Add these rising energy costs on top of rising inflation and the average household will really be feeling the pinch this year.

For anyone particularly worried about their rising energy bills, there are a few things that can be done beyond simply not switching on the heater so much.

1. Switch to a newer air conditioning unit

You might think that using your air conditioning unit is going to be draining your funds but there are actually ways you can keep cooling or heating your home without breaking the bank.

If you're using an older system, you're likely using more electricity to heat or cool your home, which translates to higher bills. If you switch to a more modern unit, like a reverse cycle air conditioner, they run between 300-600% efficiency and they can increase or decrease the power used as required.

Modern air conditioners tend to have more efficient zoning so you can better control where they are heating or cooling the house, as well as temperature controls and the ability to control them from your phone.

2. Invest in solar panels

Installing solar panels is something that requires an upfront expense, but can reduce your energy costs. According to the Australian Energy Foundation, you could save between 30% and 60% on your electricity bills. With those savings it will generally only take you a few years to recoup the costs of the panels.

If you're worried about the upfront cost, you could always get finance to help make it more affordable. Brighte offers 0% interest finance for a range of sustainable home solutions, including solar.

Borrow up to $30,000 with 0% interest and spread the cost out anywhere between 6 months and 5 years. There's just a $2.15 account-keeping fee.

Brighte also partners with more than 2,100 accredited solar installers to make the entire solar journey simple and convenient.

3. Insulate your home

In a country like Australia where you want your home to stay cool in the summer and warm in the winter, having the right insulation is paramount. Unfortunately, not all homes are insulated the right way.

But good insulation will keep the warm air from escaping in winter and the heat from entering in summer - meaning you don't need to spend so much on heating and cooling your home.

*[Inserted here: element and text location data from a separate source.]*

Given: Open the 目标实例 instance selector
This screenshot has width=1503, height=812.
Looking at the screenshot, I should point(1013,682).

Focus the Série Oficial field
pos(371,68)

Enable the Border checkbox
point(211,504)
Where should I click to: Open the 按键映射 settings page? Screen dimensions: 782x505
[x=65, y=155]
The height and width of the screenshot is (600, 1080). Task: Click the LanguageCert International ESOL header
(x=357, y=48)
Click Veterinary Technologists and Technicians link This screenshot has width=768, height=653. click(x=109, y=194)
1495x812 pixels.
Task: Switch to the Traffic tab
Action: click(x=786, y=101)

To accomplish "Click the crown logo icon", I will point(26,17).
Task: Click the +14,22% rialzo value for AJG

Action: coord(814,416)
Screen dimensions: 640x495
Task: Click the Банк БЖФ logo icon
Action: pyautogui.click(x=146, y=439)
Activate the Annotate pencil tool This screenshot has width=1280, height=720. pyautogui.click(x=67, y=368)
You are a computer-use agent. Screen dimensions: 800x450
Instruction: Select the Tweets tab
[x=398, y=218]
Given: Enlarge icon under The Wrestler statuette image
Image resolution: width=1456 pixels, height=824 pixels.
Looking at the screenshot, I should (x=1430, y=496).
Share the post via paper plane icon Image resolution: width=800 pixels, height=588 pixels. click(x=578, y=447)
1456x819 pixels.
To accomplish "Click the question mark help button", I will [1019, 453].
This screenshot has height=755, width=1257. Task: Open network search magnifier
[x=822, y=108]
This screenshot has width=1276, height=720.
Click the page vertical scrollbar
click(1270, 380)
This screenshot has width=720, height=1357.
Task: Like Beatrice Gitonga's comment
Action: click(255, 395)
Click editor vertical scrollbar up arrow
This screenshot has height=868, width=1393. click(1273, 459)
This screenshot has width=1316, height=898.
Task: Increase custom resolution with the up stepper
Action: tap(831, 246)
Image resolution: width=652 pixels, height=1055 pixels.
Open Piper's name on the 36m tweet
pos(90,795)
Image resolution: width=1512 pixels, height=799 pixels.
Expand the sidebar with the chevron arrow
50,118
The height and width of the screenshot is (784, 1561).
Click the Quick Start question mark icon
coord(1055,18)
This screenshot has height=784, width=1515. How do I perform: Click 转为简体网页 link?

In fact, Sustainability Victoria calls it "the cornerstone of an energy efficient home", adding it can reduce costs of heating and cooling by 40-50%. It recommends that it should be included in new builds and renovations, but is also an easy thing to include in a quick renovation.

There are different ways you can insulate your home, with ceiling insulation, floor insulation and wall insulation. Even if you're looking for a quick fix, you can start by ensuring the seals of your doors and windows are secure.

4. Get a meter to look at electricity usage

If you don't want to make any drastic improvements to your home, you can install an electricity monitoring device.

They display real-time information on your electricity consumption allowing you to assess how much electricity you're using to help you make informed decisions about where you can cut back.

You can set certain devices to sound an alarm when your household goes over a pre-set energy usage.

You can also choose to monitor the whole home, or selected areas like hot water or air conditioning.

5. Change your light bulbs to LEDs

You would be surprised how much difference changing the type of lightbulbs you have in your house can make. Even if you have solar panels, the electricity you use at night can still push up your electricity bill - and when do you tend to use light bulbs? At night.

LEDs use 75% less power than incandescent and halogen light bulbs and they last longer too. Although they cost a little more to buy, energy.gov.au says the payback from that cost is normally less than a year.

It adds that by replacing 10 halogen light bulbs with LEDs, an average household could save around $650 over 10 years on their electricity bill.